Recent high-profile challenges to the veracity of published social science research (see here and here), highlight the importance of methodological transparency in academic research. Methodological transparency is the key to scientific integrity and the accumulation of scientific knowledge. As outlined in a recent NSF report, transparency about data collection, management, and analysis are critical to producing research that is reproducible, replicable, and generalizable.

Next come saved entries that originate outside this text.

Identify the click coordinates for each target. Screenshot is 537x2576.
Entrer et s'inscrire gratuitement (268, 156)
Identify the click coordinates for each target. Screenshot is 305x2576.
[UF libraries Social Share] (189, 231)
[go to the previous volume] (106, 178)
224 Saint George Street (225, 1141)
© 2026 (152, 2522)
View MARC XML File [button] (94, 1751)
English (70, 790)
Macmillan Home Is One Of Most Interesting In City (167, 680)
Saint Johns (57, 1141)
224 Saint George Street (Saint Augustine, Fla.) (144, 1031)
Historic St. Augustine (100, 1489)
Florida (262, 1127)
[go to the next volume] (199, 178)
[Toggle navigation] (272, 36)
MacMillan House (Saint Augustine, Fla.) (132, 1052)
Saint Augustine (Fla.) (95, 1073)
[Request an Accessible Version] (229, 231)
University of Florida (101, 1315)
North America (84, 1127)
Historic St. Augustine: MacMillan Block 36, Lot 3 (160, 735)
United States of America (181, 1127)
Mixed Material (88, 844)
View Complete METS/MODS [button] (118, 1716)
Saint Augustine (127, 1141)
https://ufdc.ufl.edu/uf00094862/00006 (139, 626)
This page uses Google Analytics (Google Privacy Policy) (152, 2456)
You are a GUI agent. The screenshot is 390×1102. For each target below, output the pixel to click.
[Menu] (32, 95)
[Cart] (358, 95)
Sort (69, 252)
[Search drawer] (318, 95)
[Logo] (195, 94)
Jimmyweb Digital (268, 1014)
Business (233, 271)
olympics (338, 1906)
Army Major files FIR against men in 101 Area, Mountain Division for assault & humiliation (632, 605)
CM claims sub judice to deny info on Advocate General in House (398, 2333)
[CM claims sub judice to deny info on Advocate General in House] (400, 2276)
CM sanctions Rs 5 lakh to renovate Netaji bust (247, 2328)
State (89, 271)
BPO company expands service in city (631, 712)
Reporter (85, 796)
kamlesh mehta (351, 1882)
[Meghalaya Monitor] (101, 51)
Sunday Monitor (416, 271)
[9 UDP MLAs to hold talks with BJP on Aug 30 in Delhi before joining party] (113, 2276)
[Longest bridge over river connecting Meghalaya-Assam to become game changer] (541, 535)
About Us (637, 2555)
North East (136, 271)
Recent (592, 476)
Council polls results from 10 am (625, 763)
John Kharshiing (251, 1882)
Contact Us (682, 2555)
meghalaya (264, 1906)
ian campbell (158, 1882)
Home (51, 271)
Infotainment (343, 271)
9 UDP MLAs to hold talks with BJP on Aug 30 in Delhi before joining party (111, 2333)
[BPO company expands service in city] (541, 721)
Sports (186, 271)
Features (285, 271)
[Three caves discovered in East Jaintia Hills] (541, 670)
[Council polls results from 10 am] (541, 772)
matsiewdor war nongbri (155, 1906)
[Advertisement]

While there is increasing recognition and support for research transparency—including efforts like The Berkeley Initiative for Transparency in the Social Sciences (BITSS)—it’s not always clear what exactly it means to be transparent. We tend to leave it up to well-intentioned researchers to determine what it will take “to permit other scholars to replicate results and carry out similar analyses on other data sets” (from the APSR submission guidelines). The discipline would benefit from journals adopting systematic reporting standards for methodological disclosure. The Experimental Research section of the American Political Science Association has recently taken on this charge, creating a set of recommended reporting standards for experiments to be published in the Journal of Experimental Politics (here).
As I’ve previously argued (here), a similar set of standards is needed for published survey research. It’s not necessary to reinvent the wheel—journals can borrow from the work of the Transparency Initiative of the American Association for Public Opinion Research (AAPOR) and require adherence to the AAPOR Standards for Disclosure. This includes reporting such information as
- Survey sponsors, funders, and vendors
- Questionnaire (wording, options, transitions/intro)
- Definition of population, including screening criteria
- Description of sampling frame used to identify population
- Supplier of sampling frame
- Details of sample design, including any quotas or criteria used, sufficient to determine if probability or nonprobability sampling used
- Sample sizes
- Adjustments made for clustering or other design effects
- Use and calculation of weights
- Methods, modes, dates of data collection, including languages
- Incentives, follow-up attempts, other procedures
- Nonresponse/attrition rates and how calculated
To be clear, I’m calling for disclosure standards, not standards of practice. It should still be the prerogative of editors, reviewers, and readers to determine if the methods used justify the knowledge claims being made. At the same time, improved transparency will help to highlight significant variation in survey design and data quality. The current academic landscape in political science is dotted with more original data collections than ever before. While this offers exciting opportunities, it also increases the need for methodological transparency.